Tunable strength of SiCf/β-Yb2Si2O7 interface for different requirements in SiCf/SiC CMC: Inspiration from model composite investigation

Xirui Lva,b, Mengkun Yuec,d, Wenfan Yanga,b, Xue Fengc,d, Xiaoyan Lic,d, Yumin Wange, Jiemin Wanga, Jie Zhanga,*(), Jingyang Wanga,*()   

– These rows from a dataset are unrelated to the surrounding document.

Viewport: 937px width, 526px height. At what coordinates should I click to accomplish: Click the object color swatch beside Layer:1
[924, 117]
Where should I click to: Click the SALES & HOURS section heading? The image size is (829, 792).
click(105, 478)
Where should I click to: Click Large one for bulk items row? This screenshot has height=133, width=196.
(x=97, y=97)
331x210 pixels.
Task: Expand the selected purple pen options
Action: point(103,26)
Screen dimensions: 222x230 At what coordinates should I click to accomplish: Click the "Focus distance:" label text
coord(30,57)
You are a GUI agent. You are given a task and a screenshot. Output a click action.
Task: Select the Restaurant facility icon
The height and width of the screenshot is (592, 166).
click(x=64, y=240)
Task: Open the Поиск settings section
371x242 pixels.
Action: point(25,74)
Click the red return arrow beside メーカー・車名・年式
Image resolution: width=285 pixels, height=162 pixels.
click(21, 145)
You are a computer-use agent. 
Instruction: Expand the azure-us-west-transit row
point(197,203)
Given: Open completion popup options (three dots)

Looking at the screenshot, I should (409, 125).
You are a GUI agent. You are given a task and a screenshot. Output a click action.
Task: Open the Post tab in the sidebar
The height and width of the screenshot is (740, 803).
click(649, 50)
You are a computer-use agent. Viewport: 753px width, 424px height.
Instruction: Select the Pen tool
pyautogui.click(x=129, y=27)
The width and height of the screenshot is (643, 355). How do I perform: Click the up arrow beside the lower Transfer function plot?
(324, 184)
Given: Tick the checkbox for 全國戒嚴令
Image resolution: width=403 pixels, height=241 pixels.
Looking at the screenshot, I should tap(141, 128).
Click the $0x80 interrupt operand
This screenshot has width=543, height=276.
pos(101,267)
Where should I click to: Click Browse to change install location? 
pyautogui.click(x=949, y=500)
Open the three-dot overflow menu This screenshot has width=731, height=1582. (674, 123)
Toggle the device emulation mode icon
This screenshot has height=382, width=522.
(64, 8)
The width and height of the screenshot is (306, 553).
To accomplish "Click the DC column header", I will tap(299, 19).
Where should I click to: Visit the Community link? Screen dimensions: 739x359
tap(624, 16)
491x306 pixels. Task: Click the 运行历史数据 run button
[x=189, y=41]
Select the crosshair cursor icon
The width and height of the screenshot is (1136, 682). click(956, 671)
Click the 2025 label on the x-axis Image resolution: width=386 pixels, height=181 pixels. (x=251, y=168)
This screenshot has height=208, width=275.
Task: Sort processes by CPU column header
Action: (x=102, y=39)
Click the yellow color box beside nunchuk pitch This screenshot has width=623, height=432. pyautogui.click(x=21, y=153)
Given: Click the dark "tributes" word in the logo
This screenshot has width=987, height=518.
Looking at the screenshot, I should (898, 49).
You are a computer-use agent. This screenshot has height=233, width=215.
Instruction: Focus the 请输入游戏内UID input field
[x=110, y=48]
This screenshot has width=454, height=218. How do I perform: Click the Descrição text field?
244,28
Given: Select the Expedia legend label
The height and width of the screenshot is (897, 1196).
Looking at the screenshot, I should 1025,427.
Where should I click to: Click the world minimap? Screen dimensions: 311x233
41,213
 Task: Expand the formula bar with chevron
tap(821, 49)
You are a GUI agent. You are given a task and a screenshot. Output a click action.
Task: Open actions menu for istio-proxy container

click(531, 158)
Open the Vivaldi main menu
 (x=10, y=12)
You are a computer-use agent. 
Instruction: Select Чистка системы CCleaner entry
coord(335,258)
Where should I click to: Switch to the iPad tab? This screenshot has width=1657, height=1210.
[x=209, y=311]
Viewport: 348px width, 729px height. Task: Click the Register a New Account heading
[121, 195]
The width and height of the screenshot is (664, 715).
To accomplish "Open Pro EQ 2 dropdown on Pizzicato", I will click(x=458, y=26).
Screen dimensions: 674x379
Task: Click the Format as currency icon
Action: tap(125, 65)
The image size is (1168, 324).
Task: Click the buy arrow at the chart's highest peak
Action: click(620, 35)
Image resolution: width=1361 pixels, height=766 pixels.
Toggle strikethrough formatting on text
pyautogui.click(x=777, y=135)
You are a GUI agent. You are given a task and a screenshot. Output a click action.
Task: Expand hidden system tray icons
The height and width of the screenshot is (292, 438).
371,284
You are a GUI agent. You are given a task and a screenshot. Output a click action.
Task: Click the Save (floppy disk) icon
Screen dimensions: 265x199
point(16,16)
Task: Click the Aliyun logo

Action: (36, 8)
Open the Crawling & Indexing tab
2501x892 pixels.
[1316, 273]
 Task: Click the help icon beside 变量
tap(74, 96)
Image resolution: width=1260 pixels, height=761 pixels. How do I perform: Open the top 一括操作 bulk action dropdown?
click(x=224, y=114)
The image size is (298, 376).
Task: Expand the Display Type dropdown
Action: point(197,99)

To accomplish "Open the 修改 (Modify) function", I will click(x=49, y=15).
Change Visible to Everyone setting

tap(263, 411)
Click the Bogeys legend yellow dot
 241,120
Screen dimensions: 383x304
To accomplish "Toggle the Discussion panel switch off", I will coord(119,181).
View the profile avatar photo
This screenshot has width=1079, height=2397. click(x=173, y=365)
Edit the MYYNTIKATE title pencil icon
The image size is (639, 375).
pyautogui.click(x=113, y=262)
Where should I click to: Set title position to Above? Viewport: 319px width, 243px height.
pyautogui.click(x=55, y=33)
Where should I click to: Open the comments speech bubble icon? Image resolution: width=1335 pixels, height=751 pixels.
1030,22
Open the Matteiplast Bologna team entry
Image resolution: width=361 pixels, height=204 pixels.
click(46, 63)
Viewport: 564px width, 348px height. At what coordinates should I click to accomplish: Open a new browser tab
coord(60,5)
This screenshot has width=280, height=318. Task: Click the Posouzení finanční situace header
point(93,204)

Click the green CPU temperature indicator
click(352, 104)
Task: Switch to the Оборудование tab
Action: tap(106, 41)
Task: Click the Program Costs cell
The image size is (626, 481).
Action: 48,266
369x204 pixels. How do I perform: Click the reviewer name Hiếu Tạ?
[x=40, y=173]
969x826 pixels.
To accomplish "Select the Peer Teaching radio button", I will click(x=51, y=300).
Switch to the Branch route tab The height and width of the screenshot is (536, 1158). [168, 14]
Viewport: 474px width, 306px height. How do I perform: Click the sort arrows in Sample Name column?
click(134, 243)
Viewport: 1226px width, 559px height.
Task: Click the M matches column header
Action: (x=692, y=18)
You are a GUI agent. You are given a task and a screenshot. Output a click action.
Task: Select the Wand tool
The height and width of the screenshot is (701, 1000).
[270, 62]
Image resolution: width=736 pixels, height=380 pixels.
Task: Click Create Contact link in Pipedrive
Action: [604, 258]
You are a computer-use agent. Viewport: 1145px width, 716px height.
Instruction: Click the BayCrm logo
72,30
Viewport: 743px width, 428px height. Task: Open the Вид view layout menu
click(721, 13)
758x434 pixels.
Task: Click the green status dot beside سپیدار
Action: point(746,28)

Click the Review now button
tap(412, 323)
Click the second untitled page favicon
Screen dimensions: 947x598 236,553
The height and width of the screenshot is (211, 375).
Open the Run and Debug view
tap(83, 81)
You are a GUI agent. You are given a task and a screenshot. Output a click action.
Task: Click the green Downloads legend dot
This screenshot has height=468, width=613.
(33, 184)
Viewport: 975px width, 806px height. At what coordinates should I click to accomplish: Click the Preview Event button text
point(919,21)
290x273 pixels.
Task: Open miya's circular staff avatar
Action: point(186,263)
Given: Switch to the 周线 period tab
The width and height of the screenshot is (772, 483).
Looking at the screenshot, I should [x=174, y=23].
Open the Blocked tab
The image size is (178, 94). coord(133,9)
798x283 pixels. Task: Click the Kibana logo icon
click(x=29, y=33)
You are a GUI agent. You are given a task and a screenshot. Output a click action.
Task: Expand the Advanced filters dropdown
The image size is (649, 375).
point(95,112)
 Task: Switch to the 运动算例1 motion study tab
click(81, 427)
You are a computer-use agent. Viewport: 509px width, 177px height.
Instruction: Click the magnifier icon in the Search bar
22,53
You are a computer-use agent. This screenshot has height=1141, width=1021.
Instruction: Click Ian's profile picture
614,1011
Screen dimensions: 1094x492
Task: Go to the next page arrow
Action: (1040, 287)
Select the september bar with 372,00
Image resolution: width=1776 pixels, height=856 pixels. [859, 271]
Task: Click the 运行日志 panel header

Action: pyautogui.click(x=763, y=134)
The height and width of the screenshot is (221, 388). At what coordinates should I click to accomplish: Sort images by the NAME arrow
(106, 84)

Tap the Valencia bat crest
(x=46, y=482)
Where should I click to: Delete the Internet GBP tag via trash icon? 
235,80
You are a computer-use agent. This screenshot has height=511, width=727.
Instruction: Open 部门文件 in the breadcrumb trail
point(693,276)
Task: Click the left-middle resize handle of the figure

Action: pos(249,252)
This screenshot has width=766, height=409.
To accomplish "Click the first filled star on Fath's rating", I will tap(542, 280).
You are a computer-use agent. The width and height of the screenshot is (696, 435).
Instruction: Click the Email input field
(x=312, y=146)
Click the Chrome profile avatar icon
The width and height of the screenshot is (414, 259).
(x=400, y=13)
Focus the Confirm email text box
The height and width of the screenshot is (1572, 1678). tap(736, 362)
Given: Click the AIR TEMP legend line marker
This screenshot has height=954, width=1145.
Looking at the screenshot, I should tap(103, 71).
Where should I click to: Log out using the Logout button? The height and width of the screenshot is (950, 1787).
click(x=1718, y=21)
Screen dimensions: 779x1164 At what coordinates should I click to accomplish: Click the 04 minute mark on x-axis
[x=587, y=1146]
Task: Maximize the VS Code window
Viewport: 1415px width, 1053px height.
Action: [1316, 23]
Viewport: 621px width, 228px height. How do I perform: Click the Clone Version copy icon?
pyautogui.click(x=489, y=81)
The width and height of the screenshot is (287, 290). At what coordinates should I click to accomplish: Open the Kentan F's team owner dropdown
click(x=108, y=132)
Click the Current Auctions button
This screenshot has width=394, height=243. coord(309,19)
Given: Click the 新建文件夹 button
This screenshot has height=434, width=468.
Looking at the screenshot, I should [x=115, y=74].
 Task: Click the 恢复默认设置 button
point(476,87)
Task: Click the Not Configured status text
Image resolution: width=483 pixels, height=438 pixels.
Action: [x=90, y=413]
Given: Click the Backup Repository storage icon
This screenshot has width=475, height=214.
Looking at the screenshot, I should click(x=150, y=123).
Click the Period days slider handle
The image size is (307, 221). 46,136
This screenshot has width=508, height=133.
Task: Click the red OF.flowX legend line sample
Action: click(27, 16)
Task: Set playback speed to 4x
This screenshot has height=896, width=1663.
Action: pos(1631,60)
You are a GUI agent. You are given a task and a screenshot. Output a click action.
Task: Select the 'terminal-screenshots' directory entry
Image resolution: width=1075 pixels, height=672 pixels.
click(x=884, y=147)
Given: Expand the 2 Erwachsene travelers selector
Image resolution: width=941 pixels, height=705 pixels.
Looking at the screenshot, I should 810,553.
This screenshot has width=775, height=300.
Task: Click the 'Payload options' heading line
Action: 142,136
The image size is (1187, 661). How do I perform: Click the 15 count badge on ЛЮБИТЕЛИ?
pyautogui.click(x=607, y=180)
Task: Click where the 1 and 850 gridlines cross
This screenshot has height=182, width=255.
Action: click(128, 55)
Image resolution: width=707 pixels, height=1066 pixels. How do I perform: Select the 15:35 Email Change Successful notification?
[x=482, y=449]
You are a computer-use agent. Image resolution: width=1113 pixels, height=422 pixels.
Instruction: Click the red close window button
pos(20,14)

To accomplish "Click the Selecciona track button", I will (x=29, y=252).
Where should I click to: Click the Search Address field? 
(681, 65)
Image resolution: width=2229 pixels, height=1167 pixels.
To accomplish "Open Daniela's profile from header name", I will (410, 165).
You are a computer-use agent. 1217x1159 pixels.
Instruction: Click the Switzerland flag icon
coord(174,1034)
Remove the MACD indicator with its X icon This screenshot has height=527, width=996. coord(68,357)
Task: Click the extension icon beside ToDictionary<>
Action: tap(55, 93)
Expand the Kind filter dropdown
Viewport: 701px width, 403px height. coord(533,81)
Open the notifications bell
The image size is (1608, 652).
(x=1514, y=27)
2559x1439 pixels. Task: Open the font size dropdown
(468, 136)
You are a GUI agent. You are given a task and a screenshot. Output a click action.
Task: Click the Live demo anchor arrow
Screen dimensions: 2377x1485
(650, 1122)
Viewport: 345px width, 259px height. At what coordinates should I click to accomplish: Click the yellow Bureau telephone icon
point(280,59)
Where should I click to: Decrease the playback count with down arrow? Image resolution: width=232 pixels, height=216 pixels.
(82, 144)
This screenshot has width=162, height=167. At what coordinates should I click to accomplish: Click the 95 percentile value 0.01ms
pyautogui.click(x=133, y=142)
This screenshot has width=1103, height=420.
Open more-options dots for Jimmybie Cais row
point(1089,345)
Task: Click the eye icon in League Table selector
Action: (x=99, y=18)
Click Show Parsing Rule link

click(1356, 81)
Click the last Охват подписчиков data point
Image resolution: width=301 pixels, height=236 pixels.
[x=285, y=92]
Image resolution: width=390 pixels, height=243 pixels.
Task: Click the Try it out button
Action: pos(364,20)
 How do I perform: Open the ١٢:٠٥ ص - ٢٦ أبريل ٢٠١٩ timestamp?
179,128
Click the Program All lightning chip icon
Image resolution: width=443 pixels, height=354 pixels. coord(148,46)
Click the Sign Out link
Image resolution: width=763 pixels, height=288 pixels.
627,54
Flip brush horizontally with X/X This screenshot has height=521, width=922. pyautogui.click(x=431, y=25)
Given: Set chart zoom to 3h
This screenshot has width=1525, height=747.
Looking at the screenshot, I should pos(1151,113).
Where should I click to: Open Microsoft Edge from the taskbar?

  1. a Shenyang National Laboratory for Materials Science, Institute of Metal Research, Chinese Academy of Sciences, Shenyang 110016, China
    b School of Materials Science and Engineering, University of Science and Technology of China, Shenyang 110016, China
    c AML, Department of Engineering Mechanics, Tsinghua University, Beijing 100084, China
    d Center for Mechanics and Materials, Tsinghua University, Beijing 100084, China
    e Institute of Metal Research, Chinese Academy of Science, Shenyang 110016, China
  • Received:2020-03-13 Revised:2020-05-21 Accepted:2020-05-24 Published:2021-03-20 Online:2021-04-15
  • Contact: Jie Zhang,Jingyang Wang
  • About author:jywang@imr.ac.cn (J. Wang).
    * E-mail addresses: jiezhang@imr.ac.cn (J. Zhang),

Abstract:

Model composites consisting of SiC fiber embedded in β-Yb2Si2O7 matrix were processed by Spark Plasma Sintering method and the feasibility of tunable SiCf/Yb2Si2O7 interface in SiC-based CMCs were estimated. Weak and strengthened SiCf/Yb2Si2O7 interfaces were achieved by adjusting sintering temperatures. The indentation crack test and fiber push out experiments clearly demonstrated the different debonding mechanisms in the samples. Weak interfaces sintered at 1200 and 1250 °C exhibited crack deflection at interface in indentation test. Their low debond energy at the interface, which were comparable to those of PyC or BN, satisfied the well-recognized interfacial debond and crack deflection criteria for CMCs. The interface was strengthened by atomic bonding in model composite sintered at 1450 °C, leading to crack penetrating into SiC fiber and high debond energy. The strong interface may be promising in SiCf/SiC CMC to withstand higher combustion temperature, because Yb2Si2O7 will provide plastic deformation capacity, which would serve as weak interphase for crack deflection and energy dissipation. Therefore, it is possible to design the capability of SiCf/RE2Si2O7 interface for different requirements by adjusting interfacial strength or debond energy to reach optimal mechanical fuse mechanism in SiCf/SiC CMC.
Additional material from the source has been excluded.